"Since then?" she asked softly.

"Since then I have been trying to build my life up out of its ruins. I have tried to win content and even gladness, for I hold that man should be master of himself, even of remorse for his old sins. You see, I've been busy trying to find out people who had the same kind of misery, or some other kind, to face."

"Shepherd of the wretched," said the girl dreamily.

"Something like that," he answered.

The girl's face was all a-quiver for pity of the tale; in listening to the story of his life she had completely forgotten her own.
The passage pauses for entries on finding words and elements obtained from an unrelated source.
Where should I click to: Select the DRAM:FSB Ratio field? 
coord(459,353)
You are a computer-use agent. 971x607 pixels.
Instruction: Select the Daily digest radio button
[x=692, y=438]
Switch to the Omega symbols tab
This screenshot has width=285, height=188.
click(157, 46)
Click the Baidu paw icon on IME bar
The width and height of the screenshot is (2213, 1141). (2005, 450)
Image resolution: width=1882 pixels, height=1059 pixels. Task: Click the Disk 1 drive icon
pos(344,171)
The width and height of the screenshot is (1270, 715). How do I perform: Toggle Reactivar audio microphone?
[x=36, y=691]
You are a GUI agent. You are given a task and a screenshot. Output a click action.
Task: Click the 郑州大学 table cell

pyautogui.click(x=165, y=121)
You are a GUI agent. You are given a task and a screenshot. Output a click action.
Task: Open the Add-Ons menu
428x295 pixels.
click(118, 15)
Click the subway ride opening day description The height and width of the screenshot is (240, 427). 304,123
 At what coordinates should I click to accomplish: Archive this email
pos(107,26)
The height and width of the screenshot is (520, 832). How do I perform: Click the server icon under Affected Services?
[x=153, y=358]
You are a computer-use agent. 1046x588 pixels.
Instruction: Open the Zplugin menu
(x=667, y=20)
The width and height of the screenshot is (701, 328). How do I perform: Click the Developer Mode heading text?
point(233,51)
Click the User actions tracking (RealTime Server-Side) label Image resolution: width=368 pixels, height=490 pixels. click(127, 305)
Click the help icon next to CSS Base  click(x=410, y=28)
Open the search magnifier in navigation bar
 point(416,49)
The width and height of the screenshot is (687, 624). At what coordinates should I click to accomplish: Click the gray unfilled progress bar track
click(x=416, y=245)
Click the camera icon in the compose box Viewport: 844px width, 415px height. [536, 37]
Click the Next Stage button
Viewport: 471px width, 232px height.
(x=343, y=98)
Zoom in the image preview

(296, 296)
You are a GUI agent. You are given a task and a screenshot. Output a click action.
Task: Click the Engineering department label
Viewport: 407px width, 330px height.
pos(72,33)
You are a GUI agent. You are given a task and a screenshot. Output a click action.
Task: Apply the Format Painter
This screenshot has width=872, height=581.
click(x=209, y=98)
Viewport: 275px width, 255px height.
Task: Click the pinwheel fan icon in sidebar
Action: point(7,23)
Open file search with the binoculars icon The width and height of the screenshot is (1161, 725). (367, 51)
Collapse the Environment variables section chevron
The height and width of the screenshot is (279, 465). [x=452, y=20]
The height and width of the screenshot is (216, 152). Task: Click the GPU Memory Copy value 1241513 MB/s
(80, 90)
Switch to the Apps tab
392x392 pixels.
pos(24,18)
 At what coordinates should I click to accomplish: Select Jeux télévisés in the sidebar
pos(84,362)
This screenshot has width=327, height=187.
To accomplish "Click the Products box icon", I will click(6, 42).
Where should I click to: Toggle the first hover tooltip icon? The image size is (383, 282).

Then, before she knew what was happening, he rose abruptly and held out his hand.

"Every minute that I stay makes matters harder," he said. "I've got to go to see if I cannot win gladness even out of this, for still my gospel is the gospel of joy. Good-by."

Suddenly Daphne realized that he was gone! She could hear his footsteps on the pebble-stones of the walk as he swung on with his long stride. She started to run after him, then stopped. After all, how could she find words for what she had to say? Walking to the great gate by the highway she looked wistfully between its iron rods, for one last glimpse of him. A sudden realization came to her that she knew nothing about him, not even an address, "except Delphi," she said whimsically to herself. Only a minute ago he had been there; and now she had wantonly let him go out of her life forever.

"I wonder if the Madonna threw my roses away," she thought, coming back with slow feet to the arbor, and realizing for the first time since she had reached the Villa Accolanti that she was alone, and very far away from home.